Jamais il n’avait tenté de vivre une seule journée en toute liberté. Pour Gilbert, qui portait le sang des Bougainvillea, une famille renommée pour avoir produit d’innombrables soldats d’élite, tout était déjà tracé. Le type de chaussures qu’il devait porter, le tissu de sa veste, l’heure à laquelle il devait se lever, les arts martiaux qu’il devait apprendre, les personnes avec qui il n’avait pas le droit d’être ami… Tout cela avait été décidé à l’avance. Le fait qu’il intégrerait l’académie militaire au printemps avait également été scellé dès sa naissance.

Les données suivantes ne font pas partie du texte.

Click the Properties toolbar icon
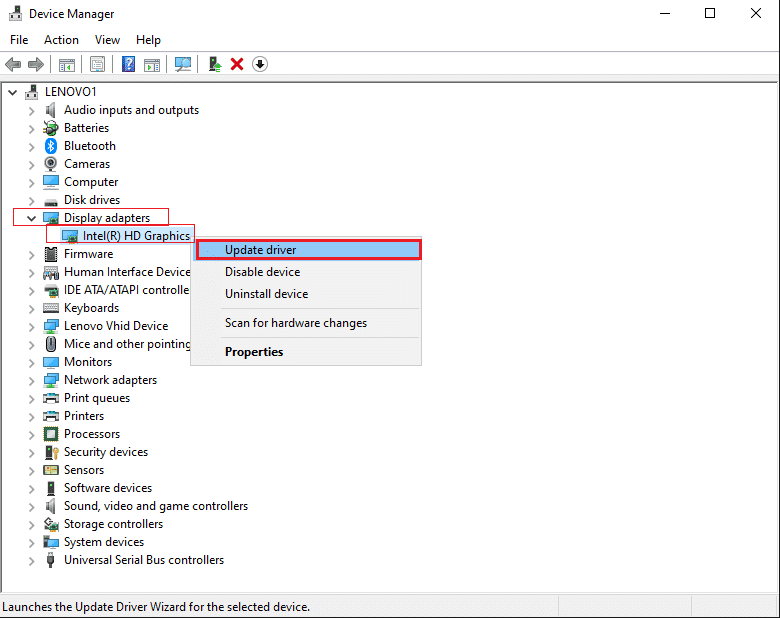Screen dimensions: 780x618 coord(97,64)
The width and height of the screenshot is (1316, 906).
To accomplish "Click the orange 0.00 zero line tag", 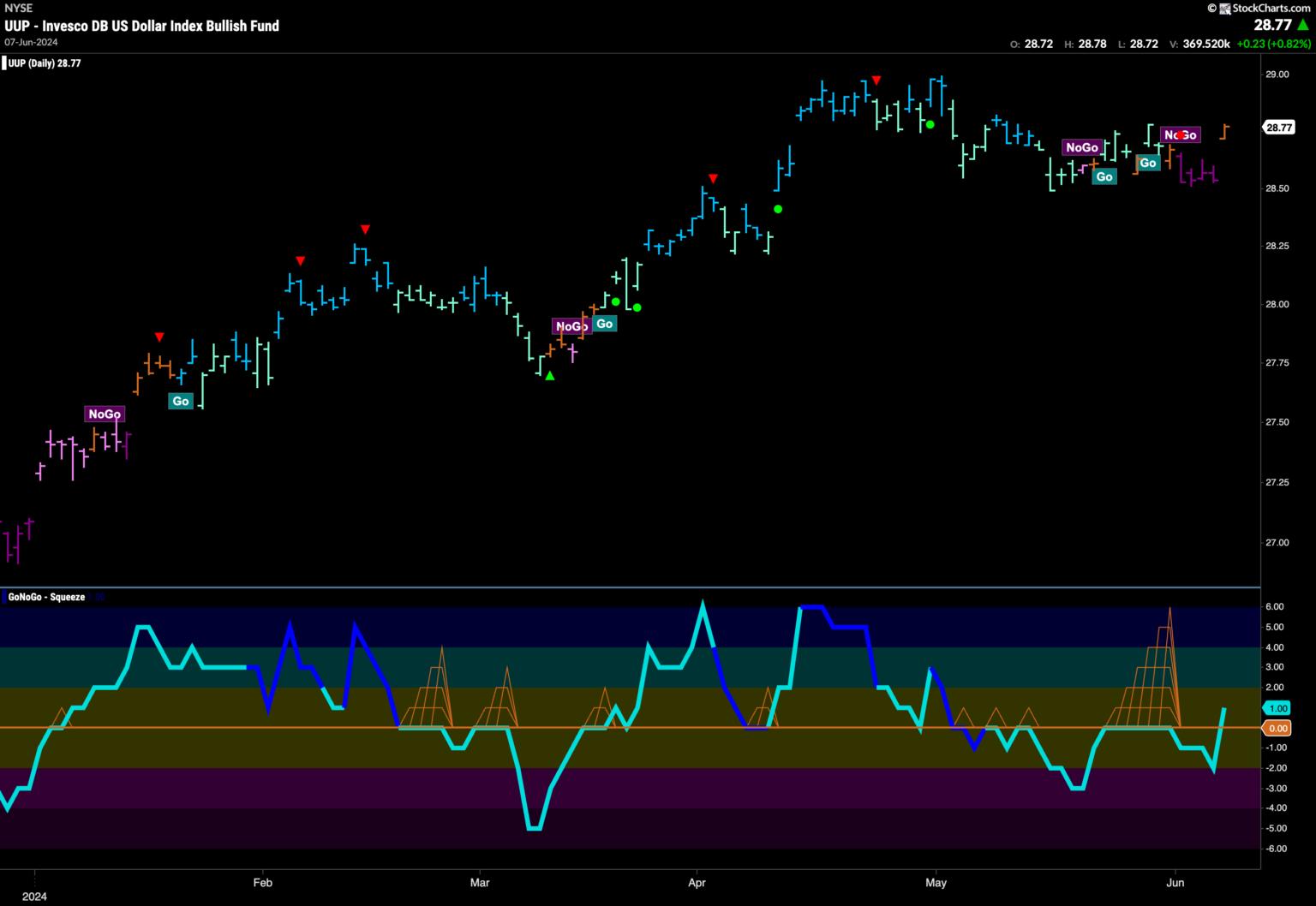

Il avait fait affréter une diligence pour aller voir sa future chambre au dortoir, mais seul un majordome l’accompagnait. Ses parents, eux, n’étaient pas venus. Son père était retenu par le travail, et sa mère s’occupait de sa petite sœur, tout juste née.

Quant à son frère, il avait déjà fui le domicile familial et nul ne savait où il se trouvait. Il avait envoyé une lettre à Gilbert seul, dans laquelle il annonçait s’être engagé dans l’école de la marine, mais depuis, plus aucun signe de vie. Il avait promis de revenir pour célébrer l’entrée de Gilbert à l’école militaire, mais rien ne permettait d’affirmer qu’il tiendrait parole.

Le paysage défilait lentement de l’autre côté de la vitre. De jeunes garçons de son âge marchaient en groupe, riant joyeusement. Des garçons ordinaires. Au lieu d’intégrer l’école militaire, ils prendraient sans doute la relève dans un commerce familial ou exerceraient un métier quelconque. Ils n’étaient qu’en promenade, et pourtant, ils semblaient s’amuser énormément.

Gilbert, qui ne faisait rien d’autre que rester assis dans une diligence, ne trouvait de plaisir en rien.

Quand le cocher lui demanda s’il souhaitait faire une halte quelque part, aucun lieu ne lui vint à l’esprit. Il avait beau être particulièrement doué en géographie et connaître de nombreux noms de lieux, il ne fut pas capable d’en prononcer un seul.

Il savait qu’il ne pouvait pas fuir.

S’il se mettait, par exemple, à parler ici de ses conflits intérieurs, de ce qui le rongeait, on le qualifierait de faible. Il serait exclu de la famille, et ses responsabilités d’aîné seraient reportées sur les futurs maris de ses sœurs cadettes, encore toutes petites.

Si cela arrivait, même si ses sœurs tombaient un jour amoureuses de quelqu’un, elles ne pourraient pas suivre leur cœur, et seraient contraintes d’épouser un homme qu’elles n’aimeraient pas.

La meilleure solution était donc que Gilbert endure. C’était ainsi que le monde pouvait continuer sa vie sans heurt. De toute façon, Gilbert ne se considérait pas comme précieux. À ses yeux, s’il y avait quelqu’un destiné à disparaître, ce devait être lui.

Il aperçut un couple âgé qui se promenait parmi les arbres, et, sans vraiment savoir pourquoi, il leur en voulut.

Il se mit à pleurer.

______

Depuis la diligence, l’homme observait le paysage à travers la fenêtre.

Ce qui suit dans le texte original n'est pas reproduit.